SUCESOS
Por: Alondra Flores Estrada
De las grandes estafas reproducidas en el vivir público está la automatización: el proceso mediante el cual la industria tecnológica se adueña de manera arbitraria del ocaso humano, de su rutina, de sus trabajos. Este mito colectivo se alimenta del pánico y del miedo al reemplazo.
El proyecto vacacional de un profesor de Dartmouth, Johan McCarthy, al tratar a las máquinas como inversiones que, por medio del lenguaje, fueran tan inteligentes como el humano, sorprendieron a su época. El vaivén de emociones significaba la lucha por el apoyo consciente a labores que de por sí ya eran pesadas para la sociedad de finales de los años cincuenta del siglo pasado.
La inteligencia artificial (IA) generativa se ha tambaleado por la ola de despidos, la dramática caída de las criptomonedas e, incluso, la agitación de redes sociales como Twitter. Pero, a pesar de las sombras malignas de algunos inversionistas o tratos con empresarios, la IA está en su mejor momento.
El auge actual de todo lo relacionado con ella fue catalizado por los avances en el área conocida como “aprendizaje automático”, es decir, el entrenamiento a computadoras para realizar tareas con base en ejemplos, auxiliando a la cero dependencia de las máquinas a la programación por parte del humano.
Los primeros trabajos se centraban con frecuencia en resolver problemas matemáticos bastante abstractos. No pasó mucho tiempo antes de que la IA empezara a mostrar resultados prometedores en tareas humanas. Las invenciones de cientos de investigadores apoyaron la compresión del lenguaje y cómo este inspiraba mayor importancia en el procesamiento del tiempo (una mejora circunstancial a tareas que le llevaban horas hacer a una persona).
En resultados, las mejoras a la tecnología —cuyo combustible era el “aprendizaje profundo” (deep learning)— iba siendo cada vez más notable. Estudiosos de la International Business Machines (IBM), Microsoft y Google unían sus resultados, demostrando que el deep learning alteraba de manera positiva la percepción de la maquinaria y, por ende, los adelantos al hardware eran continuos.

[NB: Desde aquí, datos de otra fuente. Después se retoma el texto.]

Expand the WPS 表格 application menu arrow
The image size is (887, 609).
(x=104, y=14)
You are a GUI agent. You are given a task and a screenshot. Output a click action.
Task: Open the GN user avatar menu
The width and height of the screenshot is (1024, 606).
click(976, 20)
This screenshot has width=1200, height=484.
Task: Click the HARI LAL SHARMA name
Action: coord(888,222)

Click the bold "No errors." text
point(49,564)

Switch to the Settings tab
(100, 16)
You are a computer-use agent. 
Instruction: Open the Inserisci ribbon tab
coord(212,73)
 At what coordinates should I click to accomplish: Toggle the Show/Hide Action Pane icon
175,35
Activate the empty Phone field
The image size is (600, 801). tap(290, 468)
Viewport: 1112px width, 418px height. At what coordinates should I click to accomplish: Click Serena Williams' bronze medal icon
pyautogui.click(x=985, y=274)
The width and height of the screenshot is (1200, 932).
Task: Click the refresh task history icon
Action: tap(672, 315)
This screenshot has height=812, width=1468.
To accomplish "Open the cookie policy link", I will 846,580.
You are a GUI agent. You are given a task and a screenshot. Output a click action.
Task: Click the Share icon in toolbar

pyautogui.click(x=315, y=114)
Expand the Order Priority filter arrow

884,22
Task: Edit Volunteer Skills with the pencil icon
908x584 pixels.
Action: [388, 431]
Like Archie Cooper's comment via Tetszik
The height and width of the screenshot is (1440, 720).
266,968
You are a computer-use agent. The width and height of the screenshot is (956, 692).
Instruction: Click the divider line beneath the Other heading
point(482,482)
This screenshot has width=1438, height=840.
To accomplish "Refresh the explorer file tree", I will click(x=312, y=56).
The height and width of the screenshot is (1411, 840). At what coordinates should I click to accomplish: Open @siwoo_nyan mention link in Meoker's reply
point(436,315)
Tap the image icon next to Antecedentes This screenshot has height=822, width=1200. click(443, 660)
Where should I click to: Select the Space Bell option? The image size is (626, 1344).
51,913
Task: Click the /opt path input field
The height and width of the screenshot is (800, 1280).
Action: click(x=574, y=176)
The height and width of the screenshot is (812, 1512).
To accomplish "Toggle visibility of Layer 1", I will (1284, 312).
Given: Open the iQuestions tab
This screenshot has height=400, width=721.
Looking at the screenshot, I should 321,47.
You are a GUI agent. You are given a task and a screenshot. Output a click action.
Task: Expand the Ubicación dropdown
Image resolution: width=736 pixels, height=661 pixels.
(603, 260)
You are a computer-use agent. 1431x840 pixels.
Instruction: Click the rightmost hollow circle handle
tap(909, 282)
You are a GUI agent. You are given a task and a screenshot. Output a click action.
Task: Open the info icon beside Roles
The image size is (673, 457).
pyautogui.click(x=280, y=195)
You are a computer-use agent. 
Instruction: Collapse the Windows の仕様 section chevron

La reacción positiva ante el avance tecnológico fue puntual, los precursores de la IA y los científicos apoyaron el ideal de McCarthy. El futuro era palpable y los algoritmos bien diseñados representaron el ejemplo. Basta decir que entre emoción y festividad, los escépticos protestaban ante el gran paso de lo manual a lo automático.
Herramientas como el generador de texto de OpenIA o el creador de texto a imagen de Stable Diffusion consiguen el lenguaje textual, absorbiendo cantidades exorbitantes de datos, analizando patrones mediante redes neuronales y devolviéndolos de forma sensata. El ChatGPT se nutre, principalmente, de internet, de un número incalculable de libros que permiten resolver las preguntas o redactar contenidos a partir de indicaciones directas de usuarios.
Los inversores babean, mientras que escritores, fotógrafos y demás artistas visuales están preocupados. Un chatbot es, según muchos, rentable en comparación de un humano. ¿Por qué pagar a un ilustrador por una imagen cuando Dall-E puede hacerlo gratis?
Y este es quizás uno de los grandes desafíos: la visualización humana ante la llamada “horda de la inteligencia artificial”. La separación de ambos papeles es imposible ante la demanda de la puntualidad en las tareas; somos impactados todos los días por corporaciones que adaptan su itinerario a la sabiduría del ChatGPT o cualquier otro tipo de IA generativa (en un futuro tal vez los creadores de contenido no sean los únicos preocupados).
Prospección… pese el incremento de corporaciones interesadas en la adhesión de chatbot de Open IA, como Salesforce, Microsoft y Meta. Algunas otras están incursionando en el negocio de las herramientas generativas, cuyos propósitos son la verificación de fuentes y la jerarquización con base en las necesidades puntuales del usuario. El destape de DuckDuckGo como el nuevo motor de búsqueda con estas facilidades precipita la guerra entre empresas de tecnología.